* [Short exercise]: Recast every line of the records as a JSON list of strings, one string per line, with blank lines omitted.

____

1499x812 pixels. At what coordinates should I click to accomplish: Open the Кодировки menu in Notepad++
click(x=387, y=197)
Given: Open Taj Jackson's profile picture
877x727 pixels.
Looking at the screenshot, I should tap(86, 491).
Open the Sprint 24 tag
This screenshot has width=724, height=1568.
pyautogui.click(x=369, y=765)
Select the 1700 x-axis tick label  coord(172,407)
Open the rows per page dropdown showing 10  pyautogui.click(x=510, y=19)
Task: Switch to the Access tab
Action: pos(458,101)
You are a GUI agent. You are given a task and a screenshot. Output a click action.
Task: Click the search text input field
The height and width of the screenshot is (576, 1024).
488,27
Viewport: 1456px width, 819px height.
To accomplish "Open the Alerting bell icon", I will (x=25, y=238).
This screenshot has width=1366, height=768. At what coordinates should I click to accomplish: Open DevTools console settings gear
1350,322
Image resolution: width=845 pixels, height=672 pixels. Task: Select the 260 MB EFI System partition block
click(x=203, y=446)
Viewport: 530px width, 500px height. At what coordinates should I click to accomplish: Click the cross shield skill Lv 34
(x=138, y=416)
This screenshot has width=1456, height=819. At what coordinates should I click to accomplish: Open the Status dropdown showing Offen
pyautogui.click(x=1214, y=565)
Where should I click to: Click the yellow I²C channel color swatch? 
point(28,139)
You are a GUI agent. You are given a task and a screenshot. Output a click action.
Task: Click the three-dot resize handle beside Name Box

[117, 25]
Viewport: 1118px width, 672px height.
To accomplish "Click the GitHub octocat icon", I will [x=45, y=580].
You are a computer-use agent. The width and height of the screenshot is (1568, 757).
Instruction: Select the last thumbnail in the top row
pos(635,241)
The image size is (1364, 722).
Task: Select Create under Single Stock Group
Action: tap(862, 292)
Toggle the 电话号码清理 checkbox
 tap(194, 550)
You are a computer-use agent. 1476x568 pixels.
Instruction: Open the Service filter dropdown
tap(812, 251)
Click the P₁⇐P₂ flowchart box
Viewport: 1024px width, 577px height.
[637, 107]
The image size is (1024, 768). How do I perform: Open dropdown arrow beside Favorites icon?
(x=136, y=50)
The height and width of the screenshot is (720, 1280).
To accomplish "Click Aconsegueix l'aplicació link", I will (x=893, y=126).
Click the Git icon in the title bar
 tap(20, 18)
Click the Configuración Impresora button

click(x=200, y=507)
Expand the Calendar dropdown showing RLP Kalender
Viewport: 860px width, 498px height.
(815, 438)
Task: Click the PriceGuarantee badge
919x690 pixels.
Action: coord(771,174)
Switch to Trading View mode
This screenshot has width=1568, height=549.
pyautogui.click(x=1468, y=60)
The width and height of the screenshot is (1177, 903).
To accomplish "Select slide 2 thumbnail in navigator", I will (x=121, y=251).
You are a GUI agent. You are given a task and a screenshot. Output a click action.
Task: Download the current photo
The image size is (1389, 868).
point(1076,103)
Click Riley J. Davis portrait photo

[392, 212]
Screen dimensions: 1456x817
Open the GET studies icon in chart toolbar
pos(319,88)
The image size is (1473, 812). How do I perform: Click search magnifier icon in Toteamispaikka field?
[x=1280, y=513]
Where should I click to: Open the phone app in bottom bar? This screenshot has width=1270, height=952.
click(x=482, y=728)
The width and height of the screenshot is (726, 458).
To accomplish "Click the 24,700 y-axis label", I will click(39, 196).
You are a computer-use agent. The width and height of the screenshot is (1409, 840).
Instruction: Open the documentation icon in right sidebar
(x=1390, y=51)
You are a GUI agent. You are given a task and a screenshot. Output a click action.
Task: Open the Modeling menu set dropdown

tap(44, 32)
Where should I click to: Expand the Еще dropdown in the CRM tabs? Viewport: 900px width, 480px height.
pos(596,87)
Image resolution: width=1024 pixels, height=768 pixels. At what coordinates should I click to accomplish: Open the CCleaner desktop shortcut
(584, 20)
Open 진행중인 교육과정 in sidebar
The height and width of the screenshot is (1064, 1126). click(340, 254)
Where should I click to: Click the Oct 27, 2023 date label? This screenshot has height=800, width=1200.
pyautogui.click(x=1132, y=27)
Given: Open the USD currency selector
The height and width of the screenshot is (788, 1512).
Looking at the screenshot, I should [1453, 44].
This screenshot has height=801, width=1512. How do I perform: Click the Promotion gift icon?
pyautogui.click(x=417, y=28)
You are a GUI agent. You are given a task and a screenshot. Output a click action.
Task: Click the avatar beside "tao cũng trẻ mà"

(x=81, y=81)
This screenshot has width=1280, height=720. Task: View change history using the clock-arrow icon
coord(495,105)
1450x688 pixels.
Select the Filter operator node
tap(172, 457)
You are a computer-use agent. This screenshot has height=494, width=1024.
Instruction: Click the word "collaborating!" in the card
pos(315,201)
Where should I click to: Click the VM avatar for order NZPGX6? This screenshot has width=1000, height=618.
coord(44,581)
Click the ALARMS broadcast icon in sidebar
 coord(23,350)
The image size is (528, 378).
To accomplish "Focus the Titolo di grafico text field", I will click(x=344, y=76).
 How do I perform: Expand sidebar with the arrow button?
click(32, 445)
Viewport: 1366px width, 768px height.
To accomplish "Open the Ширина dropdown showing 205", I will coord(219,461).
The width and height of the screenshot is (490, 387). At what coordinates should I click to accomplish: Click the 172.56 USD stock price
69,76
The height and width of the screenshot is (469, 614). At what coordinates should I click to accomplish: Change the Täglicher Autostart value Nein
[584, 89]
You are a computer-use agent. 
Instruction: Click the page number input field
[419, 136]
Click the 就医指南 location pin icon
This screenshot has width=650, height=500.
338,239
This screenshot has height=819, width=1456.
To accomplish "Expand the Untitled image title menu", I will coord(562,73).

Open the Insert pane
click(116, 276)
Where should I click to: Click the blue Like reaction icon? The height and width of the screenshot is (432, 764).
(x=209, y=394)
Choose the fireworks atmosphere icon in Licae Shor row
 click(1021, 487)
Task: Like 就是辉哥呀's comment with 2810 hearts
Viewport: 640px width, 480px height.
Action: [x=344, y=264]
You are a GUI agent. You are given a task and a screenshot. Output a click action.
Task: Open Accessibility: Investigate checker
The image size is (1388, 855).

____

* [Output for this task]:
[
  "1499x812 pixels. At what coordinates should I click to accomplish: Open the Кодировки menu in Notepad++",
  "click(x=387, y=197)",
  "Given: Open Taj Jackson's profile picture",
  "877x727 pixels.",
  "Looking at the screenshot, I should tap(86, 491).",
  "Open the Sprint 24 tag",
  "This screenshot has width=724, height=1568.",
  "pyautogui.click(x=369, y=765)",
  "Select the 1700 x-axis tick label  coord(172,407)",
  "Open the rows per page dropdown showing 10  pyautogui.click(x=510, y=19)",
  "Task: Switch to the Access tab",
  "Action: pos(458,101)",
  "You are a GUI agent. You are given a task and a screenshot. Output a click action.",
  "Task: Click the search text input field",
  "The height and width of the screenshot is (576, 1024).",
  "488,27",
  "Viewport: 1456px width, 819px height.",
  "To accomplish \"Open the Alerting bell icon\", I will (x=25, y=238).",
  "This screenshot has width=1366, height=768. At what coordinates should I click to accomplish: Open DevTools console settings gear",
  "1350,322",
  "Image resolution: width=845 pixels, height=672 pixels. Task: Select the 260 MB EFI System partition block",
  "click(x=203, y=446)",
  "Viewport: 530px width, 500px height. At what coordinates should I click to accomplish: Click the cross shield skill Lv 34",
  "(x=138, y=416)",
  "This screenshot has width=1456, height=819. At what coordinates should I click to accomplish: Open the Status dropdown showing Offen",
  "pyautogui.click(x=1214, y=565)",
  "Where should I click to: Click the yellow I²C channel color swatch? ",
  "point(28,139)",
  "You are a GUI agent. You are given a task and a screenshot. Output a click action.",
  "Task: Click the three-dot resize handle beside Name Box",
  "[117, 25]",
  "Viewport: 1118px width, 672px height.",
  "To accomplish \"Click the GitHub octocat icon\", I will [x=45, y=580].",
  "You are a computer-use agent. The width and height of the screenshot is (1568, 757).",
  "Instruction: Select the last thumbnail in the top row",
  "pos(635,241)",
  "The image size is (1364, 722).",
  "Task: Select Create under Single Stock Group",
  "Action: tap(862, 292)",
  "Toggle the 电话号码清理 checkbox",
  " tap(194, 550)",
  "You are a computer-use agent. 1476x568 pixels.",
  "Instruction: Open the Service filter dropdown",
  "tap(812, 251)",
  "Click the P₁⇐P₂ flowchart box",
  "Viewport: 1024px width, 577px height.",
  "[637, 107]",
  "The image size is (1024, 768). How do I perform: Open dropdown arrow beside Favorites icon?",
  "(x=136, y=50)",
  "The height and width of the screenshot is (720, 1280).",
  "To accomplish \"Click Aconsegueix l'aplicació link\", I will (x=893, y=126).",
  "Click the Git icon in the title bar",
  " tap(20, 18)",
  "Click the Configuración Impresora button",
  "click(x=200, y=507)",
  "Expand the Calendar dropdown showing RLP Kalender",
  "Viewport: 860px width, 498px height.",
  "(815, 438)",
  "Task: Click the PriceGuarantee badge",
  "919x690 pixels.",
  "Action: coord(771,174)",
  "Switch to Trading View mode",
  "This screenshot has width=1568, height=549.",
  "pyautogui.click(x=1468, y=60)",
  "The width and height of the screenshot is (1177, 903).",
  "To accomplish \"Select slide 2 thumbnail in navigator\", I will (x=121, y=251).",
  "You are a GUI agent. You are given a task and a screenshot. Output a click action.",
  "Task: Download the current photo",
  "The image size is (1389, 868).",
  "point(1076,103)",
  "Click Riley J. Davis portrait photo",
  "[392, 212]",
  "Screen dimensions: 1456x817",
  "Open the GET studies icon in chart toolbar",
  "pos(319,88)",
  "The image size is (1473, 812). How do I perform: Click search magnifier icon in Toteamispaikka field?",
  "[x=1280, y=513]",
  "Where should I click to: Open the phone app in bottom bar? This screenshot has width=1270, height=952.",
  "click(x=482, y=728)",
  "The width and height of the screenshot is (726, 458).",
  "To accomplish \"Click the 24,700 y-axis label\", I will click(39, 196).",
  "You are a computer-use agent. The width and height of the screenshot is (1409, 840).",
  "Instruction: Open the documentation icon in right sidebar",
  "(x=1390, y=51)",
  "You are a GUI agent. You are given a task and a screenshot. Output a click action.",
  "Task: Open the Modeling menu set dropdown",
  "tap(44, 32)",
  "Where should I click to: Expand the Еще dropdown in the CRM tabs? Viewport: 900px width, 480px height.",
  "pos(596,87)",
  "Image resolution: width=1024 pixels, height=768 pixels. At what coordinates should I click to accomplish: Open the CCleaner desktop shortcut",
  "(584, 20)",
  "Open 진행중인 교육과정 in sidebar",
  "The height and width of the screenshot is (1064, 1126). click(340, 254)",
  "Where should I click to: Click the Oct 27, 2023 date label? This screenshot has height=800, width=1200.",
  "pyautogui.click(x=1132, y=27)",
  "Given: Open the USD currency selector",
  "The height and width of the screenshot is (788, 1512).",
  "Looking at the screenshot, I should [1453, 44].",
  "This screenshot has height=801, width=1512. How do I perform: Click the Promotion gift icon?",
  "pyautogui.click(x=417, y=28)",
  "You are a GUI agent. You are given a task and a screenshot. Output a click action.",
  "Task: Click the avatar beside \"tao cũng trẻ mà\"",
  "(x=81, y=81)",
  "This screenshot has width=1280, height=720. Task: View change history using the clock-arrow icon",
  "coord(495,105)",
  "1450x688 pixels.",
  "Select the Filter operator node",
  "tap(172, 457)",
  "You are a computer-use agent. This screenshot has height=494, width=1024.",
  "Instruction: Click the word \"collaborating!\" in the card",
  "pos(315,201)",
  "Where should I click to: Click the VM avatar for order NZPGX6? This screenshot has width=1000, height=618.",
  "coord(44,581)",
  "Click the ALARMS broadcast icon in sidebar",
  " coord(23,350)",
  "The image size is (528, 378).",
  "To accomplish \"Focus the Titolo di grafico text field\", I will click(x=344, y=76).",
  " How do I perform: Expand sidebar with the arrow button?",
  "click(32, 445)",
  "Viewport: 1366px width, 768px height.",
  "To accomplish \"Open the Ширина dropdown showing 205\", I will coord(219,461).",
  "The width and height of the screenshot is (490, 387). At what coordinates should I click to accomplish: Click the 172.56 USD stock price",
  "69,76",
  "The height and width of the screenshot is (469, 614). At what coordinates should I click to accomplish: Change the Täglicher Autostart value Nein",
  "[584, 89]",
  "You are a computer-use agent. ",
  "Instruction: Click the page number input field",
  "[419, 136]",
  "Click the 就医指南 location pin icon",
  "This screenshot has width=650, height=500.",
  "338,239",
  "This screenshot has height=819, width=1456.",
  "To accomplish \"Expand the Untitled image title menu\", I will coord(562,73).",
  "Open the Insert pane",
  "click(116, 276)",
  "Where should I click to: Click the blue Like reaction icon? The height and width of the screenshot is (432, 764).",
  "(x=209, y=394)",
  "Choose the fireworks atmosphere icon in Licae Shor row",
  " click(1021, 487)",
  "Task: Like 就是辉哥呀's comment with 2810 hearts",
  "Viewport: 640px width, 480px height.",
  "Action: [x=344, y=264]",
  "You are a GUI agent. You are given a task and a screenshot. Output a click action.",
  "Task: Open Accessibility: Investigate checker",
  "The image size is (1388, 855)."
]